Как уже было сказано, именно пушкинское слово, воссозданное во втором стихотворении, способствует появлению живого Пушкина в третьем. Поэт, появляющийся вслед за своим словом, — эта ситуация будет довольно часто повторяться у Ахматовой (блоковский цикл, «Поэма без героя» и др.), отражая первичность слова по отношению к реальности, его магическую власть над нею.

Но главное: воссоздание облика поэта и его живого слова переплетается с биографией другого поэта и с его словом. Процесс этот воплощен уже в первом слове третьего стихотворения — «смуглый». Эпитет ассоциируется и с портретом Пушкина, и с восточным происхождением самой Ахматовой, и одновременно с цветом кожи ее Музы.

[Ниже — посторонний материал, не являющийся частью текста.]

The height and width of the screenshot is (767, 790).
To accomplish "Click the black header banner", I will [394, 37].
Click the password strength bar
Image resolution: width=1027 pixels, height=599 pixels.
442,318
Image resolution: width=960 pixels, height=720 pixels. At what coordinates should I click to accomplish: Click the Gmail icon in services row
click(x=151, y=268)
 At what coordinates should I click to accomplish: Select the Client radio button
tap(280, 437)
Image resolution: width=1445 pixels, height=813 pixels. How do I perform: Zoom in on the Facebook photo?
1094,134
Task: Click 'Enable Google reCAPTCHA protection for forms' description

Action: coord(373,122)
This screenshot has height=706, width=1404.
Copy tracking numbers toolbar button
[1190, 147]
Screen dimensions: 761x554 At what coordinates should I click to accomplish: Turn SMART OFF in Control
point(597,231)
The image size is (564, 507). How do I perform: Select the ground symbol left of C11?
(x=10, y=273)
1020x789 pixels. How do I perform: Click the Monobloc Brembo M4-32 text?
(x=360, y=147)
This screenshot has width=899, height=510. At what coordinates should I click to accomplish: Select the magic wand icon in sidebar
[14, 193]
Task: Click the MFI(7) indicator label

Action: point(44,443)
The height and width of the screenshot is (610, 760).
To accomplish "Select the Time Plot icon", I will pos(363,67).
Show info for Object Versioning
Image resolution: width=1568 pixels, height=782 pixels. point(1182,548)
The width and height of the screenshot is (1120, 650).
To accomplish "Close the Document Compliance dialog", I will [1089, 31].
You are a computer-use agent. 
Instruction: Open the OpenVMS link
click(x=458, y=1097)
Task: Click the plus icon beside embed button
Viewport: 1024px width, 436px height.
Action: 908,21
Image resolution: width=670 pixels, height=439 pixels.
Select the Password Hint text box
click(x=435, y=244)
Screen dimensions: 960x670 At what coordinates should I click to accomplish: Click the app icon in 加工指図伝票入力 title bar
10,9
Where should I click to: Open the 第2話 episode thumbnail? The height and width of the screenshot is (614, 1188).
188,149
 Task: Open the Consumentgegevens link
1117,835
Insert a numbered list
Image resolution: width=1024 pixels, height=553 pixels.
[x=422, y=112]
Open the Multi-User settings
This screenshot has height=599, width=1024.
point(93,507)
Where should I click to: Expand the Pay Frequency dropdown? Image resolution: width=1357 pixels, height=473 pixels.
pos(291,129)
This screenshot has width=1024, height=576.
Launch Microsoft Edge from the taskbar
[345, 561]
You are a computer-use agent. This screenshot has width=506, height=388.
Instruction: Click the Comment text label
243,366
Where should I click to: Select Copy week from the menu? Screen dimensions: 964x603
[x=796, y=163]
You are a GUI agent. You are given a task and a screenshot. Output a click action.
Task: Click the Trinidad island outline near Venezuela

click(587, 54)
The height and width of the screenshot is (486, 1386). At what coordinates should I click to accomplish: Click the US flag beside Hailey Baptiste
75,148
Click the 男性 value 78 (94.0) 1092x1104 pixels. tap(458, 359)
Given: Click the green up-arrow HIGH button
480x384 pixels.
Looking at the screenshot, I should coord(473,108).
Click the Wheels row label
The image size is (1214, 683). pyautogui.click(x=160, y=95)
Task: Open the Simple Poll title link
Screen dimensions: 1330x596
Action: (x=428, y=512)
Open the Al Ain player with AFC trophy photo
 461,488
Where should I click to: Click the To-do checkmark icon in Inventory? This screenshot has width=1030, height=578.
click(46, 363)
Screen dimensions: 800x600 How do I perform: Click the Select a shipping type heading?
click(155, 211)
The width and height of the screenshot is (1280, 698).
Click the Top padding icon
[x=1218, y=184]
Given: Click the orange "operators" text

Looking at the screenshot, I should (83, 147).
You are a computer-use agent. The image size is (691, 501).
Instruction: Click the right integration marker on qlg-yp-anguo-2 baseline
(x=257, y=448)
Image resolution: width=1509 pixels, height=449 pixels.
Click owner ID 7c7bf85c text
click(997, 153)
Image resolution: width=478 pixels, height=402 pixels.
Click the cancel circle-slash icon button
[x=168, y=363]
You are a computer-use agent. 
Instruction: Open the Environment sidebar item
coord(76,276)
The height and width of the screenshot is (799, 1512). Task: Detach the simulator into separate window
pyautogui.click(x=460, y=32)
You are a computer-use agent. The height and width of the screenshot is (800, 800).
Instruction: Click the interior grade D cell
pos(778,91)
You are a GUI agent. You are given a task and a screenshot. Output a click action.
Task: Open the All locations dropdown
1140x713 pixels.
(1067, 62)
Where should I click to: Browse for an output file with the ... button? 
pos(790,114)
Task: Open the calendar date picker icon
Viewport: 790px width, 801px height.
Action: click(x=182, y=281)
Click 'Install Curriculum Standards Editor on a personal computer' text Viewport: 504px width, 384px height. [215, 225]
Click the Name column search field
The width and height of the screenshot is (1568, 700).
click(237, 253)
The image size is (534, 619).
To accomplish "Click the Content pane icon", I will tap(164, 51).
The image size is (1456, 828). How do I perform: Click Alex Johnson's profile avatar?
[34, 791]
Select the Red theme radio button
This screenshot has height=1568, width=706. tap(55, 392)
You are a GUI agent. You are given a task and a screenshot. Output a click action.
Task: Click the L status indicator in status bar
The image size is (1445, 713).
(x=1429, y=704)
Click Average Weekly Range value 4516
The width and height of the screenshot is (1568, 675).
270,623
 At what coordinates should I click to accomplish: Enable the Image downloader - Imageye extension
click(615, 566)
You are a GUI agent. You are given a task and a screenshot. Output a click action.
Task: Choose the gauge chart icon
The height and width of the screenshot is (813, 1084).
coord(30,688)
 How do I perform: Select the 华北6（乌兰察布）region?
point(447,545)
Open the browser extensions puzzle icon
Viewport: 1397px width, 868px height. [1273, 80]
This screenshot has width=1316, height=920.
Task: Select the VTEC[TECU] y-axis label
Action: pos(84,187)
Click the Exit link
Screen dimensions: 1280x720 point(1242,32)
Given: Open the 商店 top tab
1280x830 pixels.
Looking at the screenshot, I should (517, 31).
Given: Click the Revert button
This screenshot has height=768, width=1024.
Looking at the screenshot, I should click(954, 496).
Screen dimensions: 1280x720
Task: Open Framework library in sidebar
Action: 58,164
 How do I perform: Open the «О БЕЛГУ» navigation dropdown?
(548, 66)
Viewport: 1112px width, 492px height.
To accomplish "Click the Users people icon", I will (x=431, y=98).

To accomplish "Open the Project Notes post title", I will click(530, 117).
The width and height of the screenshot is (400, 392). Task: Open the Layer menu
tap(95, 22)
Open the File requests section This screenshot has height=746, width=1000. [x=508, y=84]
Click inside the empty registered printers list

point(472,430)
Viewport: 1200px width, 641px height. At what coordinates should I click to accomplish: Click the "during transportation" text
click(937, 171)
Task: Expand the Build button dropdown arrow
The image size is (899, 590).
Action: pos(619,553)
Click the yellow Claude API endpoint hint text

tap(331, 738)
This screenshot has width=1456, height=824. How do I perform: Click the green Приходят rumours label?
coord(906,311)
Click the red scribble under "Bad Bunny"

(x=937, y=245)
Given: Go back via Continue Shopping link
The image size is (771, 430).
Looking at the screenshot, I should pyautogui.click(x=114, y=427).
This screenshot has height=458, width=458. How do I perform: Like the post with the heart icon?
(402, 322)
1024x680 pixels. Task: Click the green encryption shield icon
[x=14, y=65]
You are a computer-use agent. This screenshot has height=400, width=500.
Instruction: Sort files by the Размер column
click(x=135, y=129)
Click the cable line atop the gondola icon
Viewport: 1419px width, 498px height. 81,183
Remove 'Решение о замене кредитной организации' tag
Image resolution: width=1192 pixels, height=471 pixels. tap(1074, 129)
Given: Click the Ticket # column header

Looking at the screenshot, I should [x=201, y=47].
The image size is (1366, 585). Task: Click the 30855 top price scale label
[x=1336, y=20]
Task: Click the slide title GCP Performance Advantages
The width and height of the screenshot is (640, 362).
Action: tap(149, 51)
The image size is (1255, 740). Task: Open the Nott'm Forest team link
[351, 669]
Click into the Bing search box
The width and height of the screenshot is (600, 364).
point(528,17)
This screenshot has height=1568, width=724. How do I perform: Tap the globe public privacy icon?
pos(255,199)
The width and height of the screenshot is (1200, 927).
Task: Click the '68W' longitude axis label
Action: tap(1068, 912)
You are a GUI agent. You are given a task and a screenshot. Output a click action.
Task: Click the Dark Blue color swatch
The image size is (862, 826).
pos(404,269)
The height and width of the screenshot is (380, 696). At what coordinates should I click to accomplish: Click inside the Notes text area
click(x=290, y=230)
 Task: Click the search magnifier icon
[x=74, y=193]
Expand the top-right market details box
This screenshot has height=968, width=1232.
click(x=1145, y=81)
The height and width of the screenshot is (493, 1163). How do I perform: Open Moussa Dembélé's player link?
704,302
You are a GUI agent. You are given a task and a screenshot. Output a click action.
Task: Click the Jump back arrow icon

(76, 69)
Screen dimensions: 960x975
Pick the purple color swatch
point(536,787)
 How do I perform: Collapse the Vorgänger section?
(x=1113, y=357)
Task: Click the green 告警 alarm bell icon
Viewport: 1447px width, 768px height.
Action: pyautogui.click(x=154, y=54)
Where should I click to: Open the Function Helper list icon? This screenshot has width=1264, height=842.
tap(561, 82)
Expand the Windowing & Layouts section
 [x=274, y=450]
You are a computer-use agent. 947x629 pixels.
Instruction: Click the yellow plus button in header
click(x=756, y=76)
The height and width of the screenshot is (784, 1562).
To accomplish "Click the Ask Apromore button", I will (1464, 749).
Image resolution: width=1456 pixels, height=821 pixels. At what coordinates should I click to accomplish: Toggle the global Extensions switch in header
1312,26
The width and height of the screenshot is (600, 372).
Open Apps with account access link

Последняя ассоциация вводит в мировой культурный контекст: «И щеки, опаленные пожаром, / Уже людей путают смуглотой», — скажет о себе Ахматова в позднем стихотворении. То же самое было с Данте, чью смуглость современники связывали с адским пламенем. В этой точке сходства (Данте — Пушкин — Ахматова) уже начало судьбы, приводящей к «Реквиему», местом действия которого становится Ад, и запрограммировавшей выход из этого Ада. В этой связи не случаен «растрепанный том Парни» в конце.

Подобно тому, как Пушкин и Данте были значимы для Ахматовой, так Пушкину были дороги Данте, Парни. И Ахматова выстраивает эту линию предопределения с самого начала, потому что ей «ведомы начала и концы».